周囲にあるのはHBM2やInfinityFabric用のI/FとなるPHYなので、これは考慮する必要がない

 Vega20の場合は64CUだが、Renoirは8CUなので、最大でも下の画像のピンクの部分だけがあれば済むことになる。このピンクの部分の面積は、やはり画像サイズの比率から推定すると40mm2ほど。ということで、CPU+GPU「だけ」ならば、82mm2ほどで済む計算になる。

実際には制御部はもっと小さくて済みそうで、おそらくこれよりも3割ほど小さくなると思われる

 これはなかなか悪くない数字だ。実際にはこれに加えてメモリーコントローラーやPCI Express、さらにSATAやらなにやらのChipset Functionを搭載する必要がある。  Ryzen 3000シリーズで使われていたI/Oチップレットのダイサイズは125mm2と発表されているが、これはGlobalFoundriesの12LPを使ったものなので、7nmに持ってくればラフに言って半分に減るだろう。

 メモリーコントローラーの分は新規に足す必要があるが、外部接続用のInfinity FabricのI/Fは逆に要らなくなるので、多分それで相殺というあたりで、このChipset Functionの分が60mm2程度と想定すると、合計で142mm2。先に推定した140mm2程度、というReniorのダイサイズとかなり近い数字になる。

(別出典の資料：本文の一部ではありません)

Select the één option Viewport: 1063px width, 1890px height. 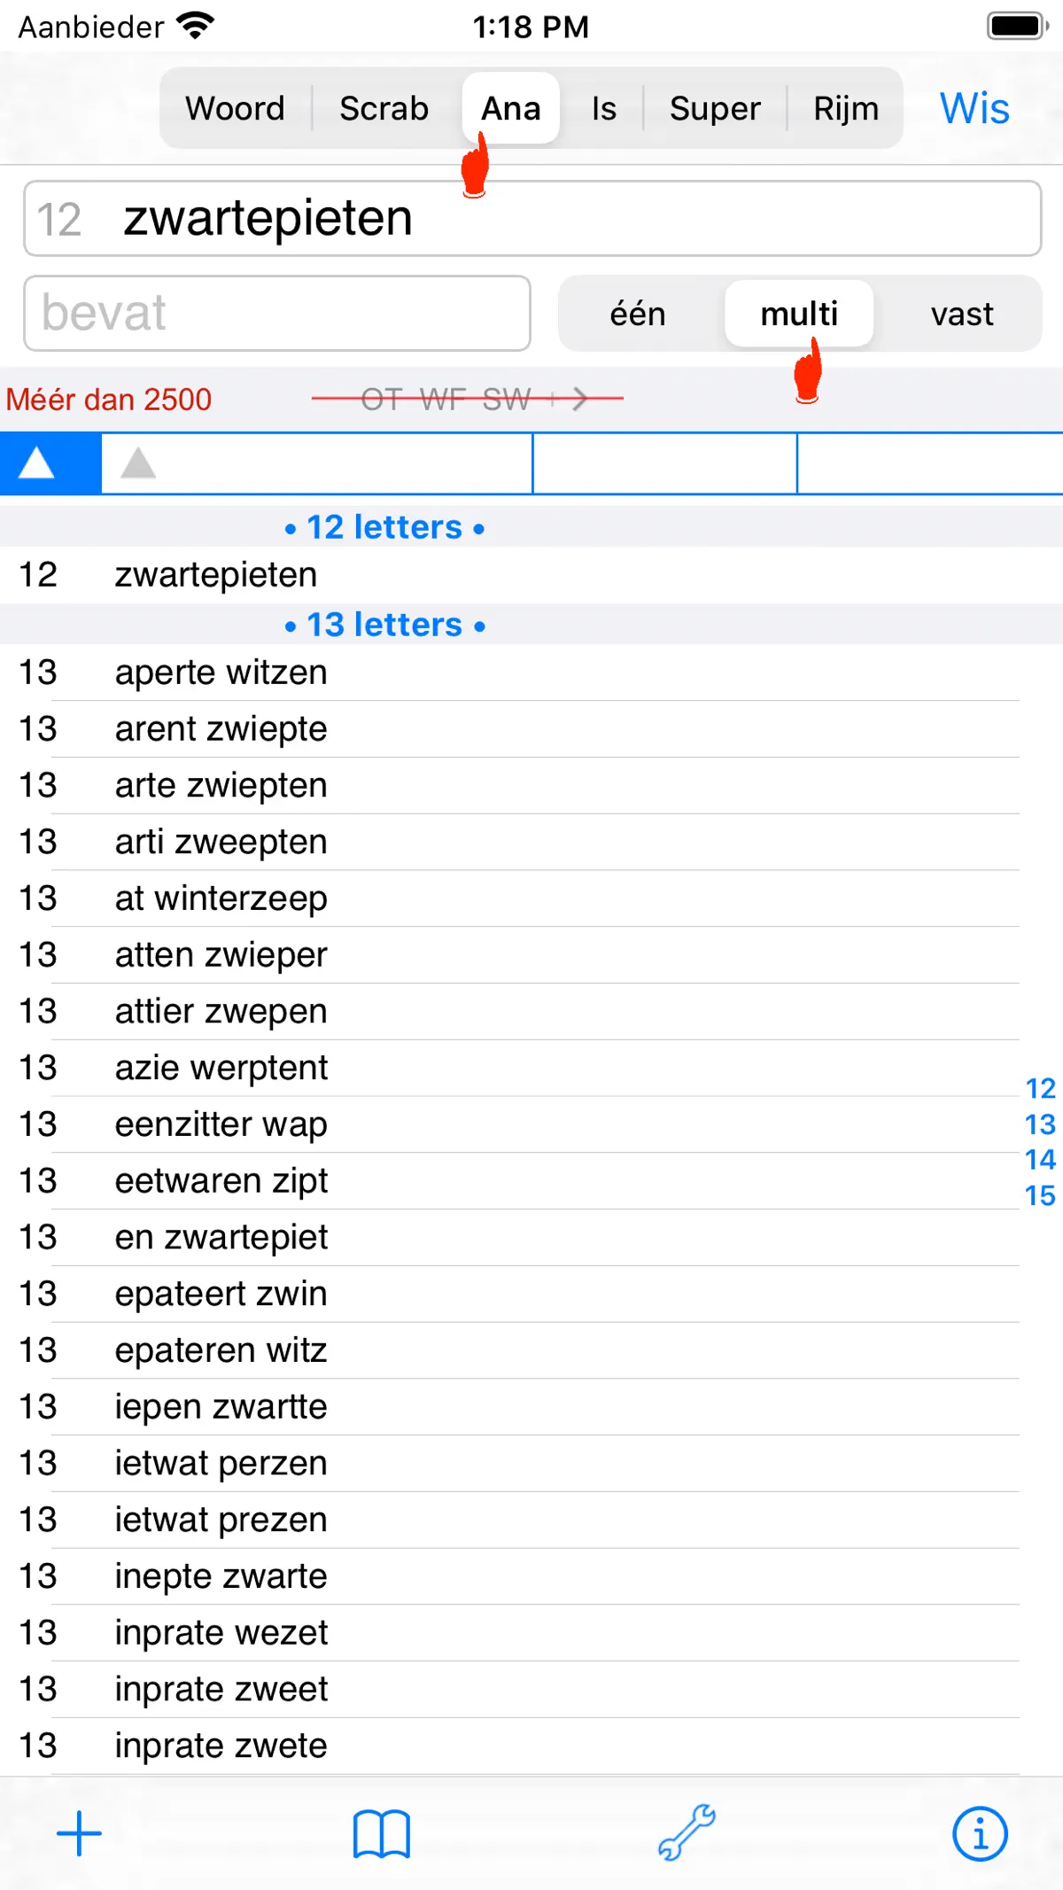638,314
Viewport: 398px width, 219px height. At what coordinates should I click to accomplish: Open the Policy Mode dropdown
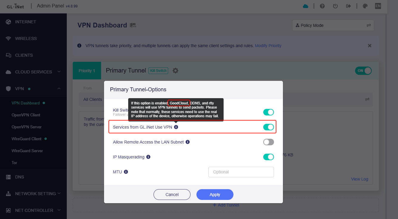(333, 25)
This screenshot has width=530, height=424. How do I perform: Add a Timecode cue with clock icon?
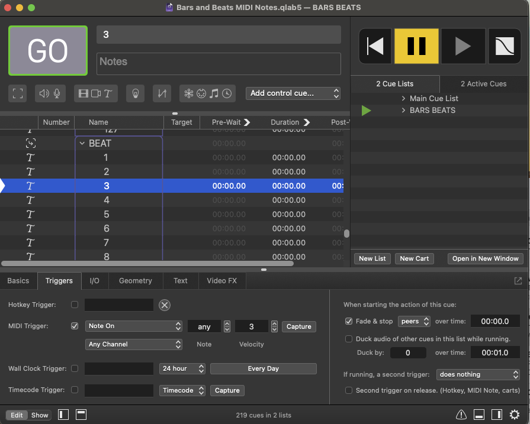pyautogui.click(x=226, y=93)
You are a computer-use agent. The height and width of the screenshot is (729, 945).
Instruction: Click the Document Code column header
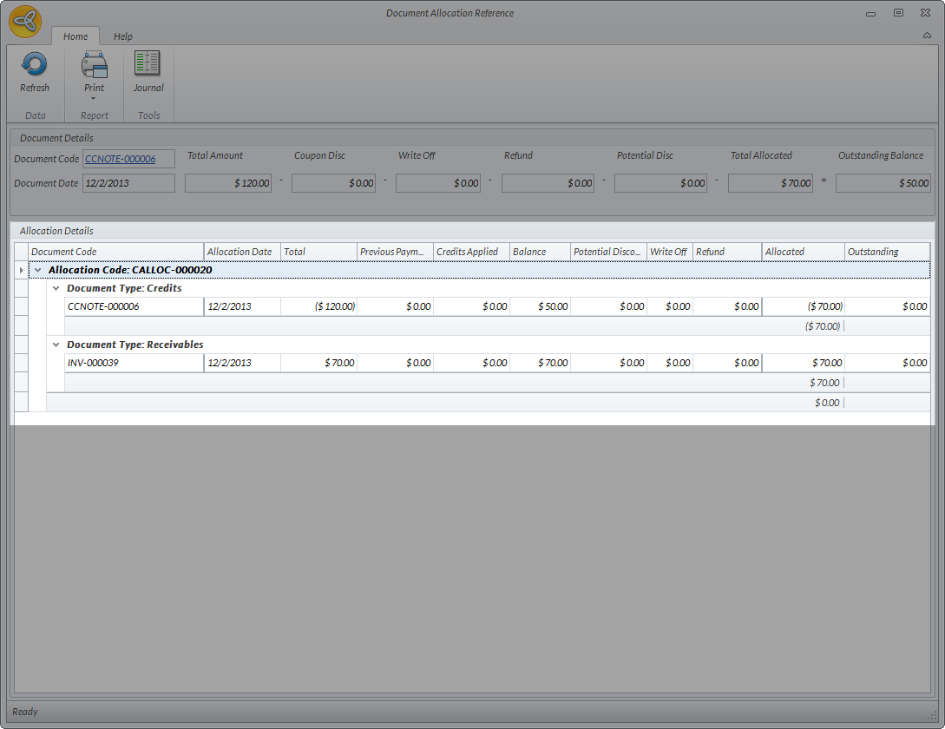point(116,252)
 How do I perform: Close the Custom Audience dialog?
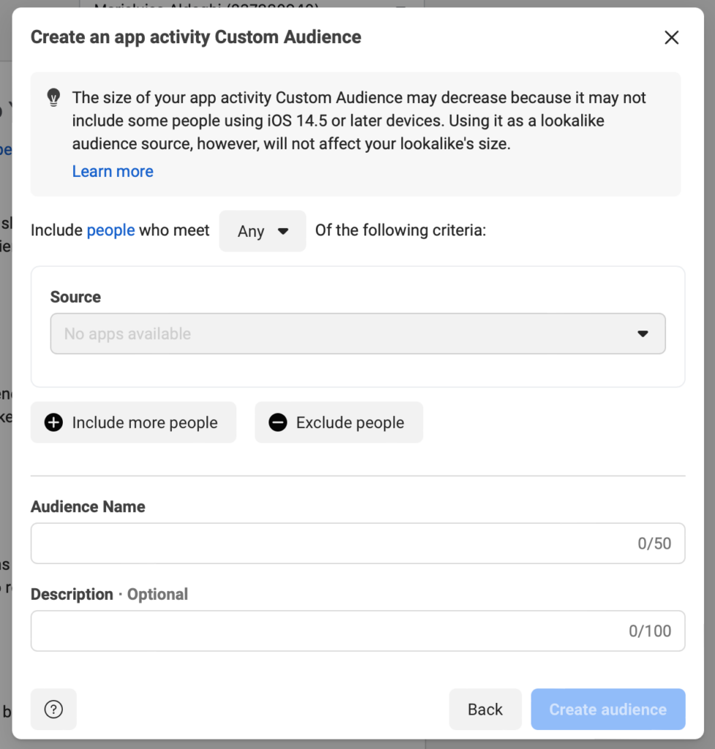click(671, 38)
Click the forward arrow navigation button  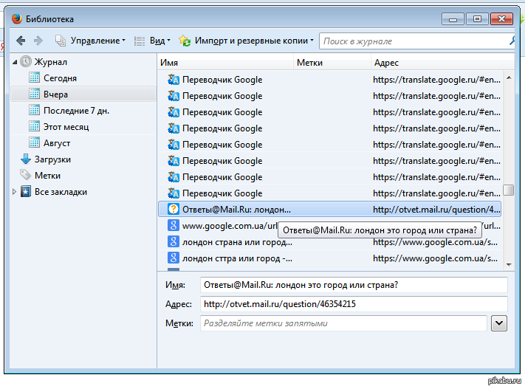pos(38,41)
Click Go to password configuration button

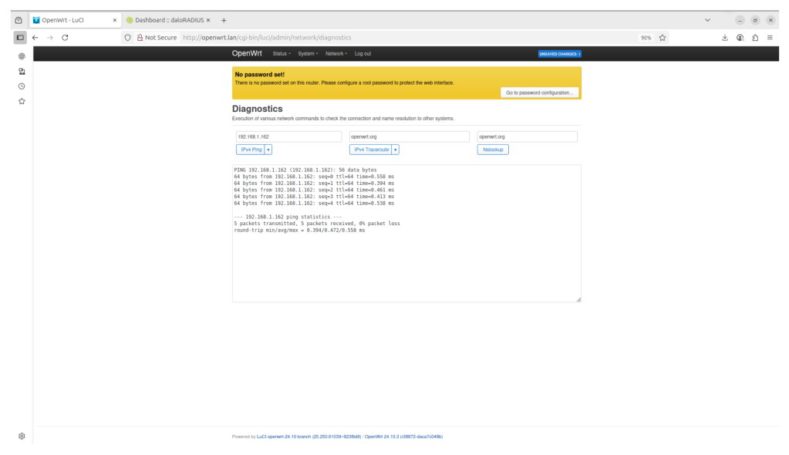coord(539,93)
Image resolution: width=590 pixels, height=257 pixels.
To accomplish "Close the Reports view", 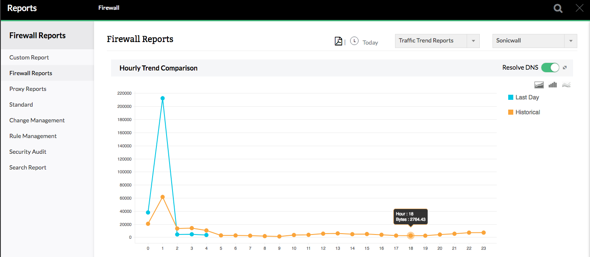I will pos(579,7).

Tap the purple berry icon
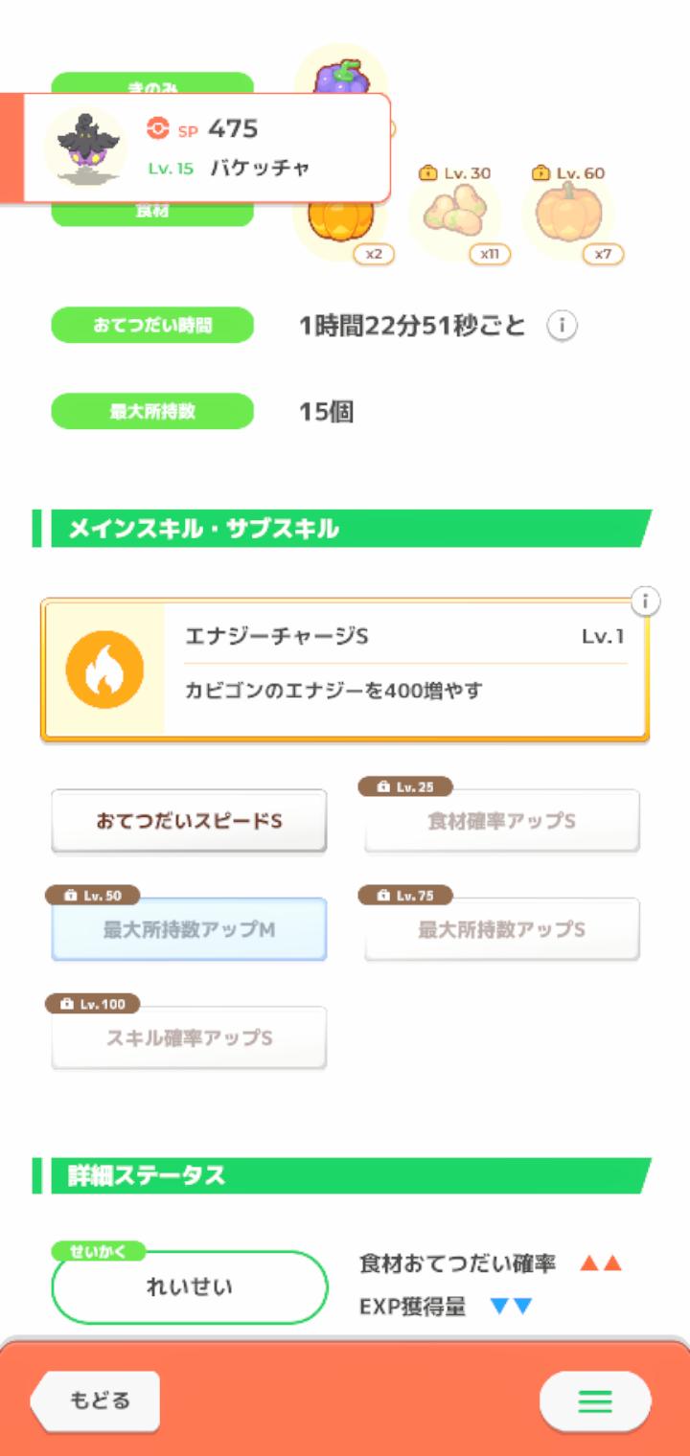coord(340,75)
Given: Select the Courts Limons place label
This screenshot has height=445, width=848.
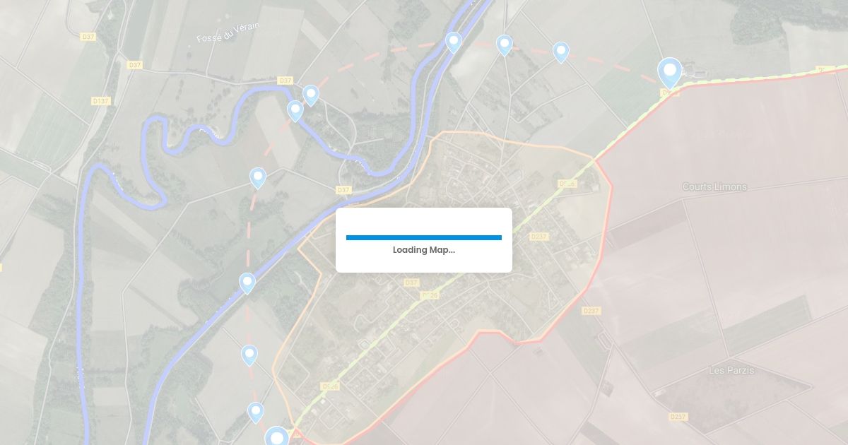Looking at the screenshot, I should 714,187.
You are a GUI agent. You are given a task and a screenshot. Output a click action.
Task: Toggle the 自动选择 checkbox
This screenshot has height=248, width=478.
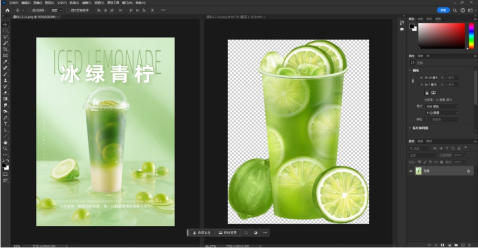pos(30,10)
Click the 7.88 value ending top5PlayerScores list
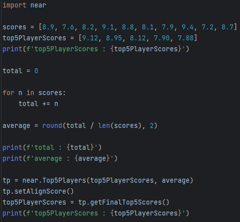This screenshot has width=240, height=222. 186,38
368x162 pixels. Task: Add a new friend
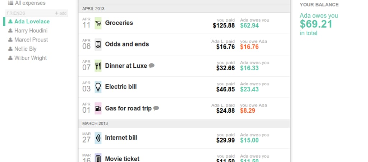(x=60, y=13)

 この140mm2という数字は、以前こちら(https://ascii.jp/elem/000/001/873/1873186/4/)で紹介したIce Lakeの131mm2という数字にかなり近い。

 先代のRaven Ridge/Piccasoが210mm2ほどで、これはインテルの同じ4コア+GPUというKaby Lake(126mm2)はもとより、8コア+GPUのCoffee Lake Refresh(178mm2)と比較してもかなり大きい。

 ダイサイズが大きい=原価が高いであり、AMDの営業利益が低い要因の1つであったのだが、ここに来てほぼ同じダイサイズに抑えられたことで、インテル並みの利益率を期待できるようになった。しかも8コアである。なかなか強烈というか、インテルを圧倒できるスペックに仕上がったことがおわかりいただけよう。